### Instructions for the task
Can you quote the records below in full, word for word?

### Data records
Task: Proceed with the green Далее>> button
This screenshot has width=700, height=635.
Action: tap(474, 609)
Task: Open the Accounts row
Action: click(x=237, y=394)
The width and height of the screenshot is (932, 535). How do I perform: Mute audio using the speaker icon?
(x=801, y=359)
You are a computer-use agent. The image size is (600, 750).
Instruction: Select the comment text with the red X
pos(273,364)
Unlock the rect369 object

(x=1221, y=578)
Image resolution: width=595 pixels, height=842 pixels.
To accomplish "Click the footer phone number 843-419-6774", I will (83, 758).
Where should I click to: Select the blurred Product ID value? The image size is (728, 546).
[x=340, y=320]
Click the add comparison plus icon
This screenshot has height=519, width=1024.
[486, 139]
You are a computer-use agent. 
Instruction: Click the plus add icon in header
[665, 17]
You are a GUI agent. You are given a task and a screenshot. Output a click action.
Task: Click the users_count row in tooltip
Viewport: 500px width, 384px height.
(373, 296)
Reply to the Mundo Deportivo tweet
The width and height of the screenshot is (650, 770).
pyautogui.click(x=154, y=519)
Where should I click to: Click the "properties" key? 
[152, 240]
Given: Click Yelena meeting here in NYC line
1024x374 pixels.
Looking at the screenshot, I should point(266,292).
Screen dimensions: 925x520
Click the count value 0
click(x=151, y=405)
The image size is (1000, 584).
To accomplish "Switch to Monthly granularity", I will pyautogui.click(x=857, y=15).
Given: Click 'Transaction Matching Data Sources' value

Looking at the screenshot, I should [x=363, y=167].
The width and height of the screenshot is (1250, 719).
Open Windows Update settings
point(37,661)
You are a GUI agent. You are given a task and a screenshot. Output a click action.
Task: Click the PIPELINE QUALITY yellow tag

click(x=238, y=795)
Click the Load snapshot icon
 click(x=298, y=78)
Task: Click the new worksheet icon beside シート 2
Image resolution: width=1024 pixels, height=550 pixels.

### Answer to this exercise
Task: Proceed with the green Далее>> button
This screenshot has width=700, height=635.
Action: tap(474, 609)
Task: Open the Accounts row
Action: click(x=237, y=394)
The width and height of the screenshot is (932, 535). How do I perform: Mute audio using the speaker icon?
(x=801, y=359)
You are a computer-use agent. The image size is (600, 750).
Instruction: Select the comment text with the red X
pos(273,364)
Unlock the rect369 object

(x=1221, y=578)
Image resolution: width=595 pixels, height=842 pixels.
To accomplish "Click the footer phone number 843-419-6774", I will (83, 758).
Where should I click to: Select the blurred Product ID value? The image size is (728, 546).
[x=340, y=320]
Click the add comparison plus icon
This screenshot has height=519, width=1024.
[486, 139]
You are a computer-use agent. 
Instruction: Click the plus add icon in header
[665, 17]
You are a GUI agent. You are given a task and a screenshot. Output a click action.
Task: Click the users_count row in tooltip
Viewport: 500px width, 384px height.
(373, 296)
Reply to the Mundo Deportivo tweet
The width and height of the screenshot is (650, 770).
pyautogui.click(x=154, y=519)
Where should I click to: Click the "properties" key? 
[152, 240]
Given: Click Yelena meeting here in NYC line
1024x374 pixels.
Looking at the screenshot, I should point(266,292).
Screen dimensions: 925x520
Click the count value 0
click(x=151, y=405)
The image size is (1000, 584).
To accomplish "Switch to Monthly granularity", I will pyautogui.click(x=857, y=15).
Given: Click 'Transaction Matching Data Sources' value

Looking at the screenshot, I should [x=363, y=167].
The width and height of the screenshot is (1250, 719).
Open Windows Update settings
point(37,661)
You are a GUI agent. You are given a task and a screenshot. Output a click action.
Task: Click the PIPELINE QUALITY yellow tag

click(x=238, y=795)
Click the Load snapshot icon
 click(x=298, y=78)
Task: Click the new worksheet icon beside シート 2
Image resolution: width=1024 pixels, height=550 pixels.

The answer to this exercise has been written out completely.